Try it:
Search the entries below for the word "will" and copy each line that has it.

Data supplied:
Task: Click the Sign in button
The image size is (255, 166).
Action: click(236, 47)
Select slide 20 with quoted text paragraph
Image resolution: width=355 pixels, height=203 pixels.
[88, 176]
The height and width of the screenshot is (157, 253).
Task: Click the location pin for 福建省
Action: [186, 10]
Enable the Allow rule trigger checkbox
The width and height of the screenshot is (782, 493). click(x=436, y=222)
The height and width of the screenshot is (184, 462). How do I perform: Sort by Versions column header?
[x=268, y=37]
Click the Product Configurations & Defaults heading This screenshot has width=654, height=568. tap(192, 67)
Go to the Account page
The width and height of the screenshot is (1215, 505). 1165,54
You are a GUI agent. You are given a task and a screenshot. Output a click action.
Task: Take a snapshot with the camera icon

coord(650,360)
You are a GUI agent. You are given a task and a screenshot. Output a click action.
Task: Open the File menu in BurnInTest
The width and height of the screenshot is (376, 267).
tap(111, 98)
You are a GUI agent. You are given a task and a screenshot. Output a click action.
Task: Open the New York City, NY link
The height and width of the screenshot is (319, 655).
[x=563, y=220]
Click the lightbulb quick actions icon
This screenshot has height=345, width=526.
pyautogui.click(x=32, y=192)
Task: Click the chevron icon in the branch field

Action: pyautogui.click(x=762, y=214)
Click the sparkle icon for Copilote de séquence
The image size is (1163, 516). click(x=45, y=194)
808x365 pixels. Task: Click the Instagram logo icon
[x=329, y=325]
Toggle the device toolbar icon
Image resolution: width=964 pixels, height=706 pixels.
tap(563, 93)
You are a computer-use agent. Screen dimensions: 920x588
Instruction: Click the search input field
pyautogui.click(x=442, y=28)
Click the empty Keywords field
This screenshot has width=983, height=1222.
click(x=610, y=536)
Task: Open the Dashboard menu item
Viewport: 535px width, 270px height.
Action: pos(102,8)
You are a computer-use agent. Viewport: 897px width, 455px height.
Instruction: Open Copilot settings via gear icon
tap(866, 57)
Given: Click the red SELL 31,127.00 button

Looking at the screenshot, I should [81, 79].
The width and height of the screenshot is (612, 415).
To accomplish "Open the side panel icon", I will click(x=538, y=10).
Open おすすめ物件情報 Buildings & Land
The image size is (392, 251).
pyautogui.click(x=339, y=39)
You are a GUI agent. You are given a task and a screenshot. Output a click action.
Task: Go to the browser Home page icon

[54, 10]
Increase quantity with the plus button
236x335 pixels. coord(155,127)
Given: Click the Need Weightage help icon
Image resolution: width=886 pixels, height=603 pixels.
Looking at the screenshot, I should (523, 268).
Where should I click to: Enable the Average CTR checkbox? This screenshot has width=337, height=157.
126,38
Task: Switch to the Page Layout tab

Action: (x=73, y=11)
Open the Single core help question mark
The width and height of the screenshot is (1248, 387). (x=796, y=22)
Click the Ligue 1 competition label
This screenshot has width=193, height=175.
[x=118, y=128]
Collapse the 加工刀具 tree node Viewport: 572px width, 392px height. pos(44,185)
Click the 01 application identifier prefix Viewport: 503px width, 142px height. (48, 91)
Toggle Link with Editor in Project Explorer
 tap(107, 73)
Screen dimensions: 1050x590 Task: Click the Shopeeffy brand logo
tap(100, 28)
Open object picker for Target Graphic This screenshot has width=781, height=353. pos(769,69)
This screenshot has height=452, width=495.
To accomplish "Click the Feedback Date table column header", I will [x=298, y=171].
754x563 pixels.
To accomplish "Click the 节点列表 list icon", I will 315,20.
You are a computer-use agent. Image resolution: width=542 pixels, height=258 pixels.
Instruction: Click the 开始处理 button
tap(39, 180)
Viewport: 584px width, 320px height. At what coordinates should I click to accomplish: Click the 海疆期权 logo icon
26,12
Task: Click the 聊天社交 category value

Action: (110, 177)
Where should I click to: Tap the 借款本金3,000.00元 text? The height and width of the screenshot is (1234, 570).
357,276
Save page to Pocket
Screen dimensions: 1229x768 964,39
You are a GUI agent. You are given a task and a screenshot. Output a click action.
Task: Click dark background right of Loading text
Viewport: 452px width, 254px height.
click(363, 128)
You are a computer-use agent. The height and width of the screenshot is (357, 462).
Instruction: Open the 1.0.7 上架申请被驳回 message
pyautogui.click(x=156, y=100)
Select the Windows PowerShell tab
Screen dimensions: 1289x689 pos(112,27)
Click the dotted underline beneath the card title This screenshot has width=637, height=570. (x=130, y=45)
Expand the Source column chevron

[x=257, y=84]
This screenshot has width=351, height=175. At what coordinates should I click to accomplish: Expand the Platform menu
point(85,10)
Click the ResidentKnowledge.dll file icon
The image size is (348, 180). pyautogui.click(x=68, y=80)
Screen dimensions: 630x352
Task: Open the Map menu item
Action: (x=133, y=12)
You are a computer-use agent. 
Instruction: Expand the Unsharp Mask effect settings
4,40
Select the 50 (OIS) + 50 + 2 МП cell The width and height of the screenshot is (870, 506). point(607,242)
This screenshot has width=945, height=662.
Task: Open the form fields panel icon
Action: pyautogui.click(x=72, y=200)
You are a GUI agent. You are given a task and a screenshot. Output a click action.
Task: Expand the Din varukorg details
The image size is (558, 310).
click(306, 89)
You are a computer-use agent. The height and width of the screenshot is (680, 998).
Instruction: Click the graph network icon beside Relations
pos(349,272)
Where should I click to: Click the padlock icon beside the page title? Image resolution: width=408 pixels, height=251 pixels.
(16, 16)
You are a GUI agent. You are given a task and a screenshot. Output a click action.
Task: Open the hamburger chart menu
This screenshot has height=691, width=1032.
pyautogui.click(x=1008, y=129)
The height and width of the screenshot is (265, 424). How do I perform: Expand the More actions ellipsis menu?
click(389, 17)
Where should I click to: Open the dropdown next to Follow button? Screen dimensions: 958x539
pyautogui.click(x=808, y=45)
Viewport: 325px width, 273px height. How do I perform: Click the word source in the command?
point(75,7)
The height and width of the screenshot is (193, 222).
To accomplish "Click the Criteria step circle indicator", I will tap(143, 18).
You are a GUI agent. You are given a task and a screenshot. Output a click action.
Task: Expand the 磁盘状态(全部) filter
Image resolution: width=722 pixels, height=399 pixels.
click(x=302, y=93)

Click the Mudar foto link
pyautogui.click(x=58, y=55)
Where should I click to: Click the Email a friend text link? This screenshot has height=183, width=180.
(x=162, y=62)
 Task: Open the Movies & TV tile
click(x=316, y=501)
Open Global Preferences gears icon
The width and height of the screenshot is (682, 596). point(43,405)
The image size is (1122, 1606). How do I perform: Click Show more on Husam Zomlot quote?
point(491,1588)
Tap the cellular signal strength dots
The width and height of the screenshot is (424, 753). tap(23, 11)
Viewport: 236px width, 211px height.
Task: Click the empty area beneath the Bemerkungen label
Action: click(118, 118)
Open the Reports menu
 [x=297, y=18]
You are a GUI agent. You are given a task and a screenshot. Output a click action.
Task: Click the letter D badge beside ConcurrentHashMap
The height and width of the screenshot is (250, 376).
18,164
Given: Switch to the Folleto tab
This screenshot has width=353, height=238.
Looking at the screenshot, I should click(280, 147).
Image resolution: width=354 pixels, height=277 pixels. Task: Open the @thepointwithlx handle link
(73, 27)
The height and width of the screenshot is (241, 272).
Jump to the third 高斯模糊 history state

Task answer:
To accomplish "Open the side panel icon", I will click(x=538, y=10).
To accomplish "Click the Feedback Date table column header", I will [x=298, y=171].
To accomplish "Click the 节点列表 list icon", I will 315,20.
To accomplish "Click the Criteria step circle indicator", I will tap(143, 18).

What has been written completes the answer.